1Autonomous Vehicle Controls using MATLAB and Simulink

While Autonomous Vehicles are made up of many small parts that gives the car the credibility of being “autonomous” one aspect of it is it’s control system. Once the information is perceived the vehicle needs to respond to it. This is done by the controls of the vehicle, which mainly include the acceleration, brakes and steering wheel.  

But how does the vehicle do this? If we want autonomous vehicles to be  a reality we will need the controls of the vehicle to be super efficient and responsive. To understand how we can make this happen and also gain knowledge on the controls of an autonomous vehicle, we at skill lync have introduced a course specifically dedicated to autonomous vehicle controls. 

2Automotive Systems and Controls

This course is designed in such a way that, the students get to know the fundamentals of control systems.
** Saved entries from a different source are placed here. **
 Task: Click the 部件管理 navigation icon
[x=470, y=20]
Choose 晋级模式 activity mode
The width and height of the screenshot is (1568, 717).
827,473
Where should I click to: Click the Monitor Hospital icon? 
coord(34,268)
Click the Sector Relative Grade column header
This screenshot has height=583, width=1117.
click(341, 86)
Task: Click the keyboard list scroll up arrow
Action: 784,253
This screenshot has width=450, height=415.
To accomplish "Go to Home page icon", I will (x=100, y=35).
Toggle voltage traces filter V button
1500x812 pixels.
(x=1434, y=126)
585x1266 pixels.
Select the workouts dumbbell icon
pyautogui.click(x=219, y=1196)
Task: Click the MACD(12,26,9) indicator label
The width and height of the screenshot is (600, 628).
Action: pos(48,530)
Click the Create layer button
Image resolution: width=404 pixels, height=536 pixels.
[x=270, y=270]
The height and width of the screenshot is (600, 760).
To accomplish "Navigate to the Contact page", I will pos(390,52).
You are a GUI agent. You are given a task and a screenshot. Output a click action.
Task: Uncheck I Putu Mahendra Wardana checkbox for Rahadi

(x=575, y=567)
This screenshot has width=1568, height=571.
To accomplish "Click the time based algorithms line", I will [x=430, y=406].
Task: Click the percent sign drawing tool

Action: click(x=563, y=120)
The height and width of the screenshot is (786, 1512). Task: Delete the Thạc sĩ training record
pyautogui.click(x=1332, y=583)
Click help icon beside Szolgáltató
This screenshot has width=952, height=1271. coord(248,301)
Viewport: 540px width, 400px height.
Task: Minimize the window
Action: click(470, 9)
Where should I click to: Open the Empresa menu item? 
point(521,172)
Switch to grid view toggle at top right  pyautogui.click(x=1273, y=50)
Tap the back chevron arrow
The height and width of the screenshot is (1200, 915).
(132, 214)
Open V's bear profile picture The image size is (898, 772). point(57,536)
Further, the course will provide a basic understanding of the building blocks of control theory, time and frequency-domain modeling, and design, transfer function, state-space, root-locus, bode plots, Nyquist plots, time response, frequency response, steady-state error analysis, and digital control systems. 

Here, you will learn about: 

  • Modeling techniques
  • System Analysis
  • Design techniques
  • Digital Control Systems

3Model Predictive Controls

Model Predictive Controls or MPC controls a process and satisfies a set of constraints. The usage can be seen in industries like chemical plants and oil refineries. 

In this course, the students will learn the basic motion planning concepts, the Non-holonomic model, Bicycle Model, and proceeds on to writing single-step, multi-step goal-reaching. This will help students get an understanding, intuition in convex optimization, Tools like CVX optimization and visualizing the motion of vehicles, and writing clean code in MATLAB. Further, the course implements MPC in CARLA for urban scenarios. 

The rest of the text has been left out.